When rhinoplasty and jaw surgery are combined, the surgeon manages the challenges while also benefiting from unique opportunities. These surgeries are not merely two consecutive procedures but integrated maneuvers that complement each other. Some special techniques include:
- Access to the nasal base via Le Fort I osteotomy
- Changing the position of the anesthesia tube
- Alar cinch sutures to control nasal flare
- Lip and gum aesthetics (V-Y advancement technique)
- Reshaping the septum
During upper jaw surgery (Le Fort I), the jawbone is sectioned and moved downward, providing excellent visibility and access to the nasal base, the lower septum, and the nasal cavity entrance—areas normally difficult to reach. This allows corrections such as septal deviation or harvesting cartilage grafts without additional incisions. One technical challenge in combined surgeries is managing the anesthesia tube. Ideally, jaw surgery is performed with nasal intubation, while rhinoplasty requires oral intubation. To resolve this, the nasal tube is switched to an oral tube at the end of jaw surgery in coordination with the anesthesia team, a process completed within seconds by an experienced team. Upper jaw movement tends to widen the nasal wings, so alar cinch sutures are placed to control this widening. For patients with gummy smiles (excessive gum display while smiling), the V-Y advancement technique is used during closure to lengthen the upper lip. When the upper jaw is moved upward, the lower edge of the septum must be shortened to prevent buckling and breathing problems.

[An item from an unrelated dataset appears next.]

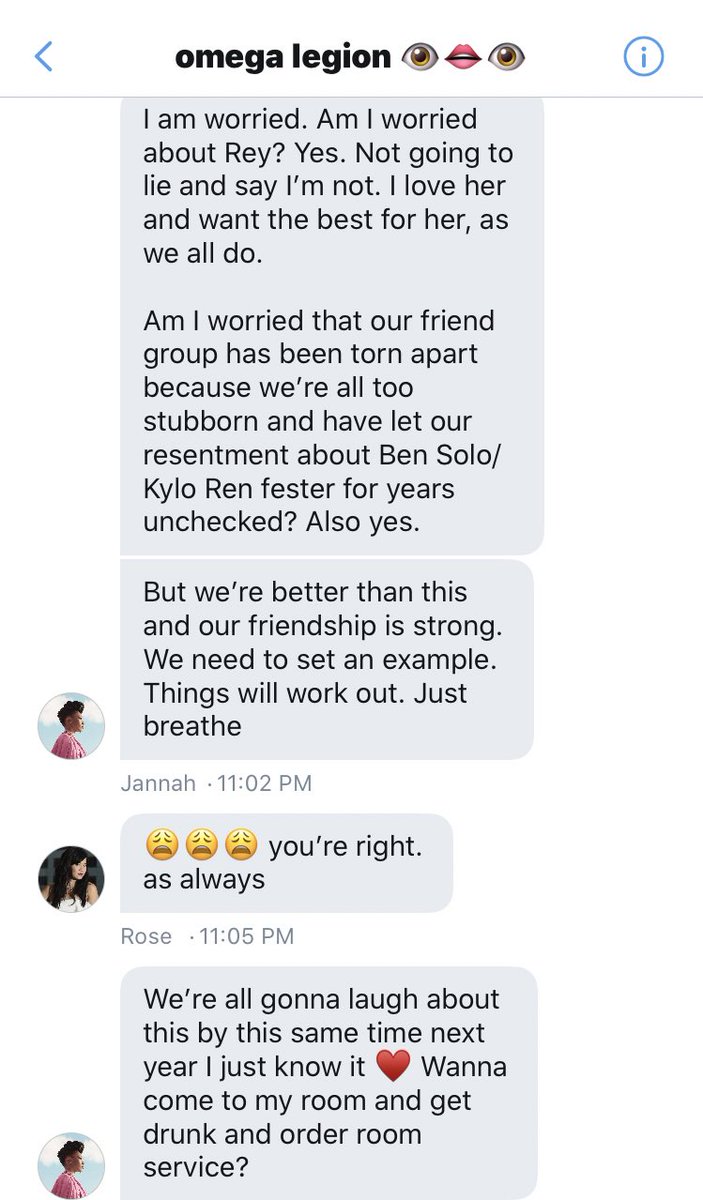Go back using the blue chevron arrow

tap(43, 57)
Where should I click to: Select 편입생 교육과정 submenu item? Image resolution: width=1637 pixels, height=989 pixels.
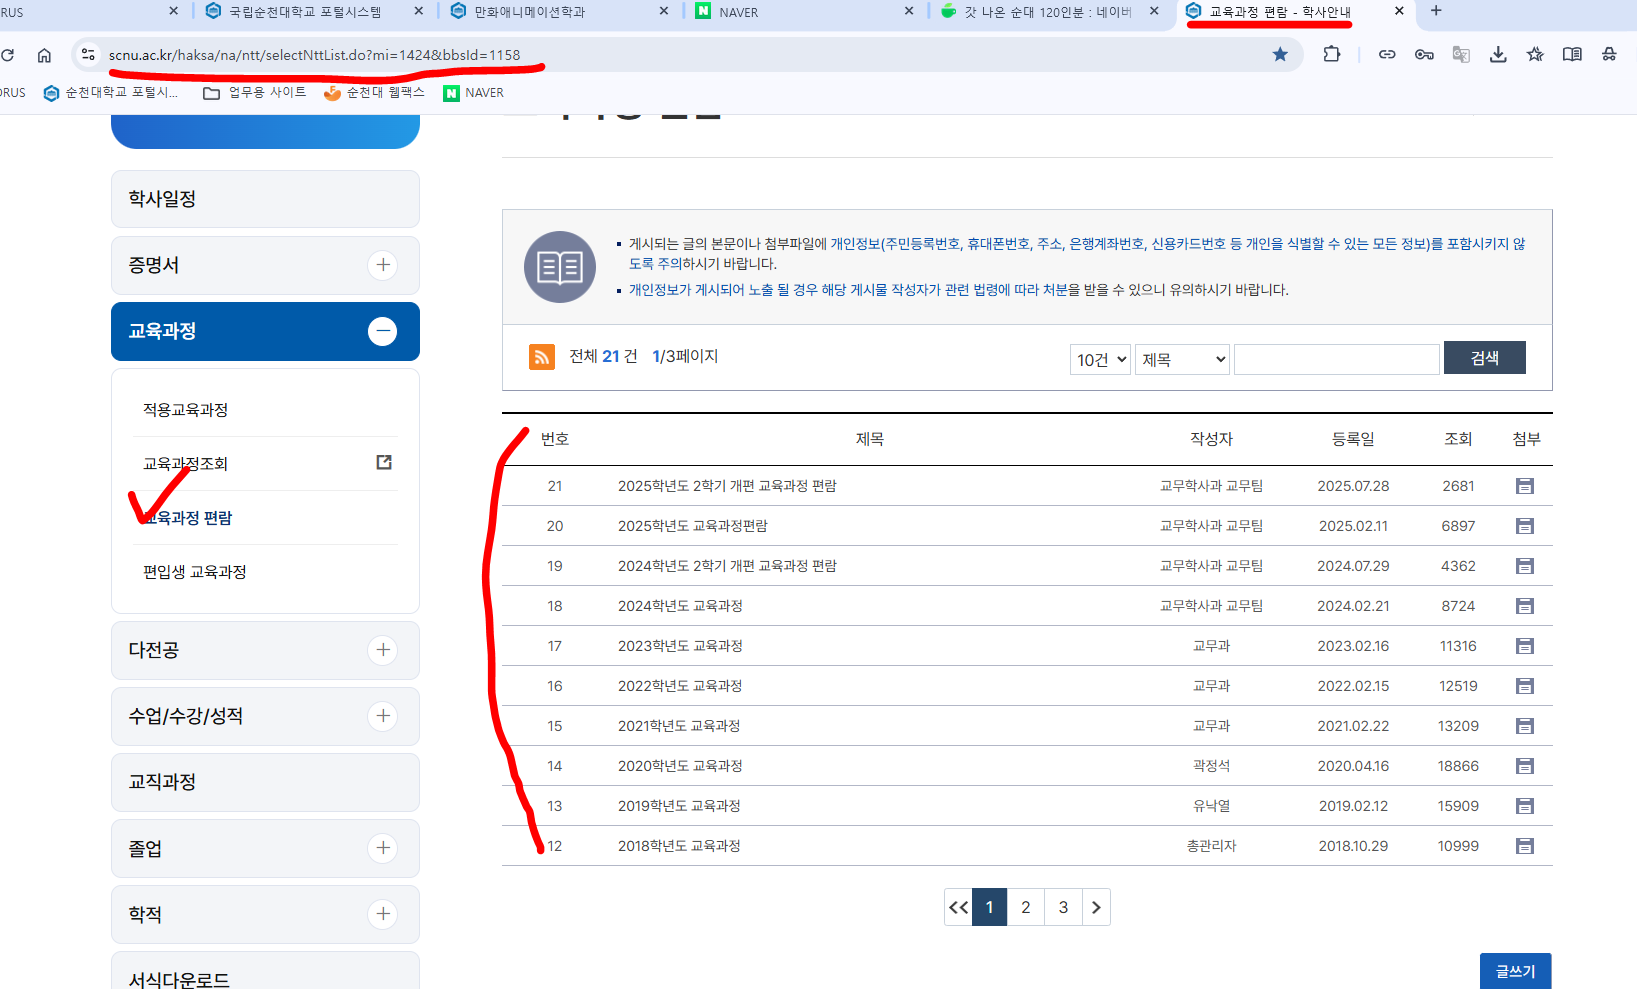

How Is Orthodontic Treatment Timed with Rhinoplasty?
For patients undergoing or planning orthodontic treatment, the timing of rhinoplasty is important. If braces are used only to correct minor crowding and do not significantly affect the facial profile, rhinoplasty can be performed while the braces are still in place.

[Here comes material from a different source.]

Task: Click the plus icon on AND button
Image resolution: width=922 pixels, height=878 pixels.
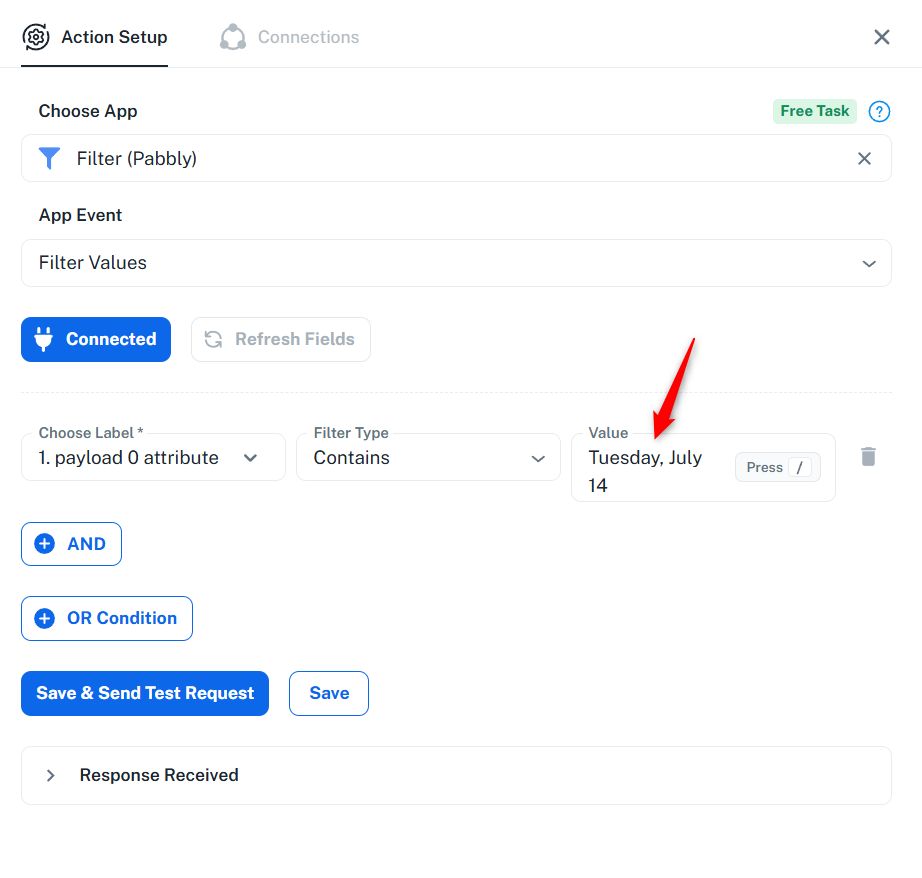Action: pyautogui.click(x=45, y=544)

However, if the goal of orthodontic treatment is to significantly change the position of the upper or lower jaw—for example, correcting a major malocclusion—this will alter the profile and soft tissue balance. In such cases, performing rhinoplasty before the new skeletal balance is established is like painting on a canvas whose final shape is unknown. Therefore, when orthodontic treatment will significantly affect the profile, it is best to wait until the treatment is completed and the facial structure stabilizes before planning rhinoplasty.
If rhinoplasty is performed first, orthodontic treatment (such as braces) should typically wait 6–8 weeks for initial swelling to subside and tissues to heal.

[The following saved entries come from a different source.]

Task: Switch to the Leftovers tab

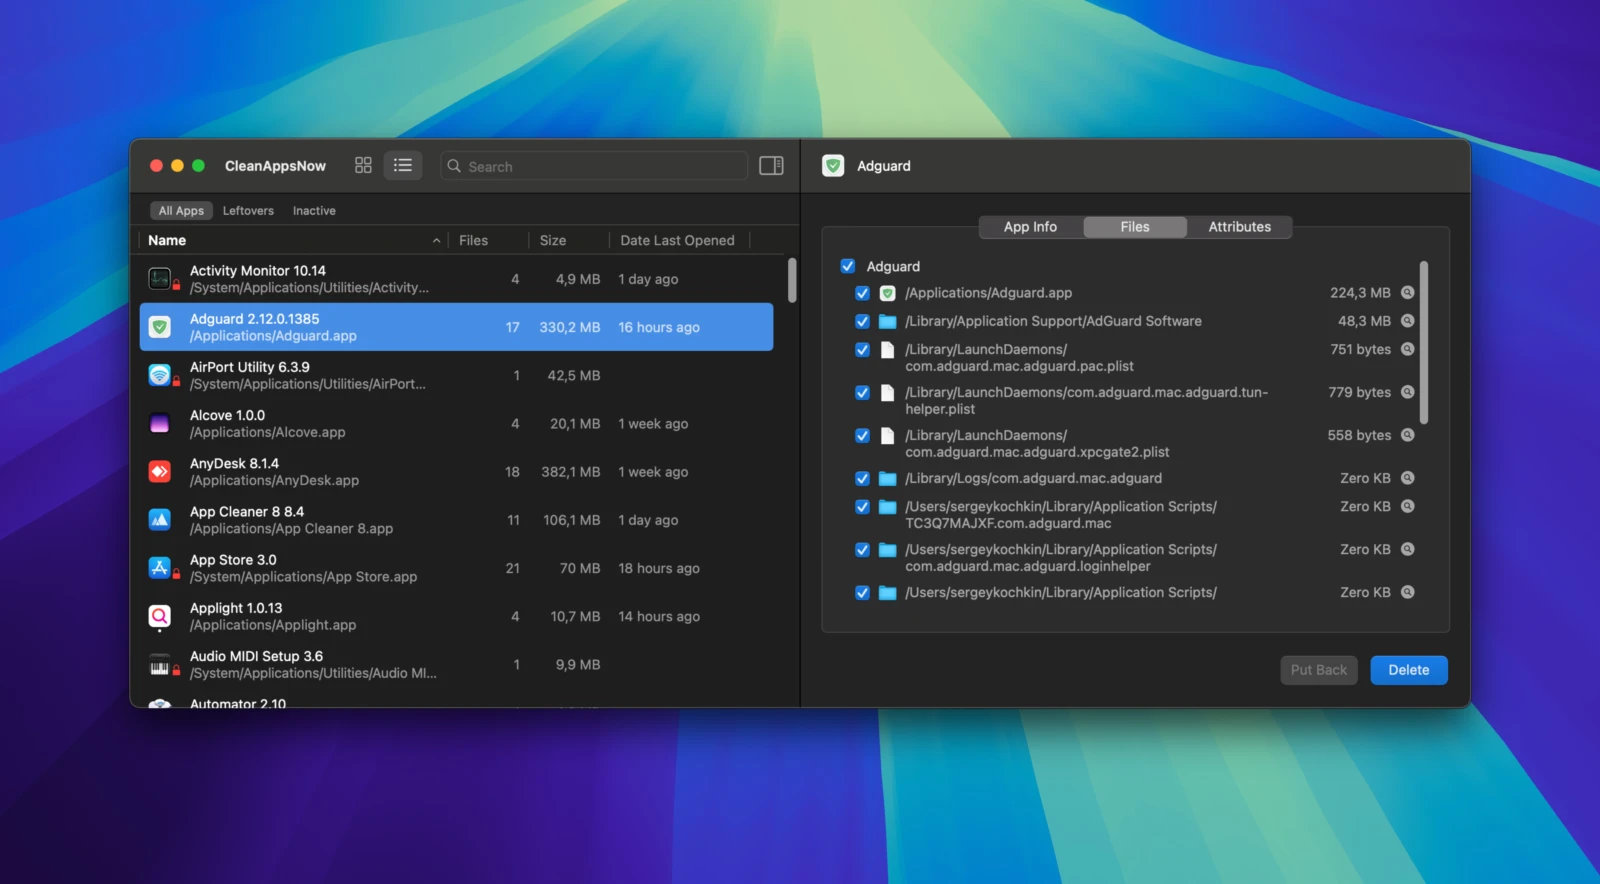Action: (x=248, y=211)

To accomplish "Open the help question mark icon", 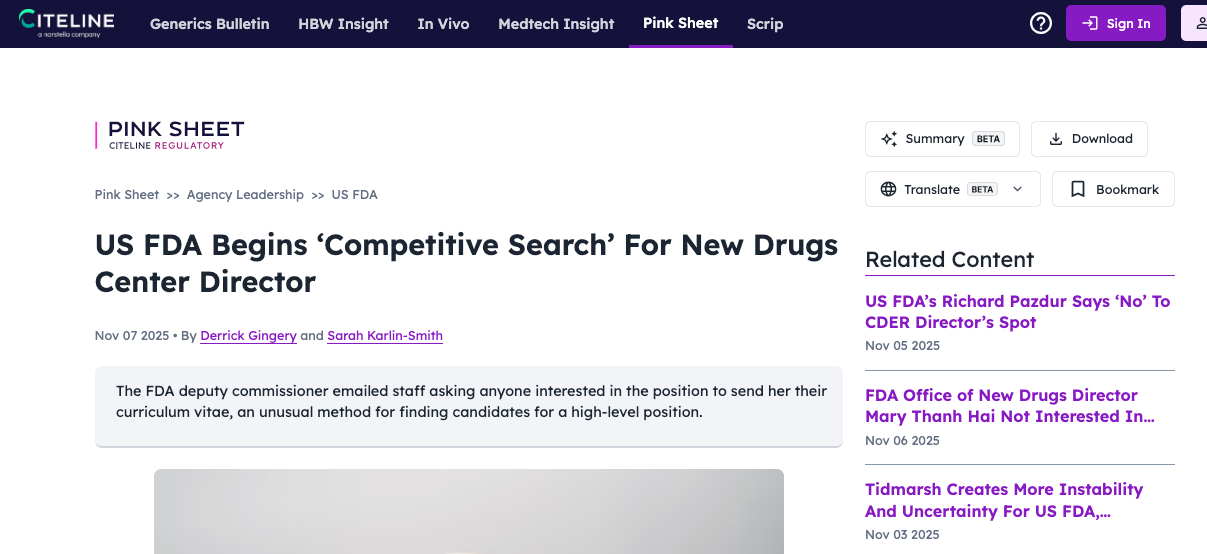I will pyautogui.click(x=1041, y=23).
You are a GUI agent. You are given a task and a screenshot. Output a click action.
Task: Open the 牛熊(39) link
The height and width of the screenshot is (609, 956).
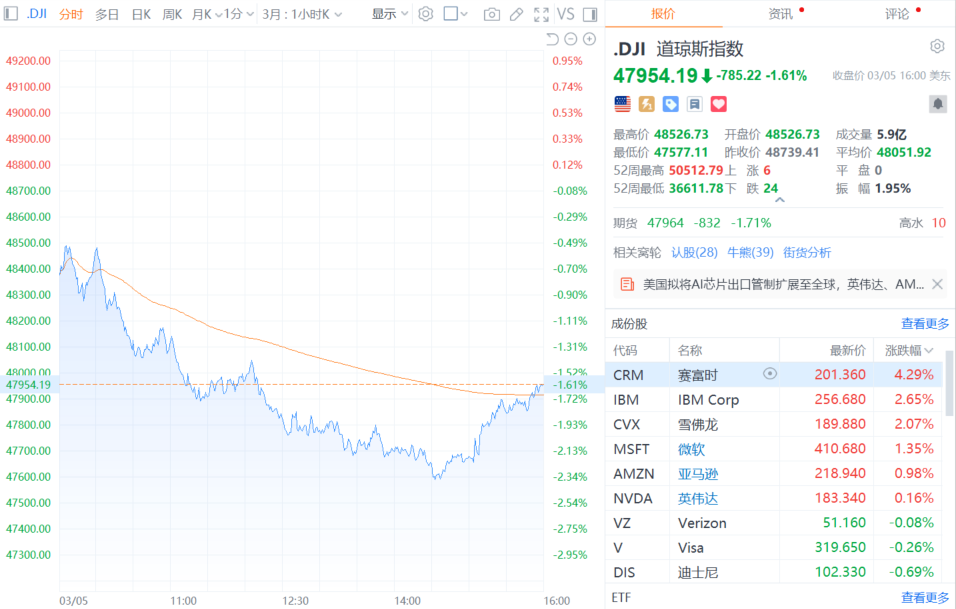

How Does Having a Dental Implant in the Upper Jaw Affect Rhinoplasty Planning?
In a patient with dental implants in the upper jaw—especially in the anterior region—rhinoplasty planning must consider the location of these implants. The apex of the implants may sometimes be very close to the nasal floor or even extend toward the nasal base. Rhinoplasty itself generally does not harm stable, osseointegrated implants. However, if any intervention is planned in the nasal base or anterior maxilla during surgery (for example, while placing support grafts for the nasal tip), the exact position of the implant must be known. Therefore, a preoperative CBCT scan is important to map the relationship between implants and nasal structures.
Conversely, if a patient planning rhinoplasty also needs a “sinus lift” due to insufficient bone for implant placement, these two surgeries should be appropriately timed. A sinus lift can cause temporary swelling and reactions in the nasal and sinus tissues. Therefore, after such major dental procedures, a waiting period of 4 to 9 months is recommended to allow tissues to heal completely before performing rhinoplasty.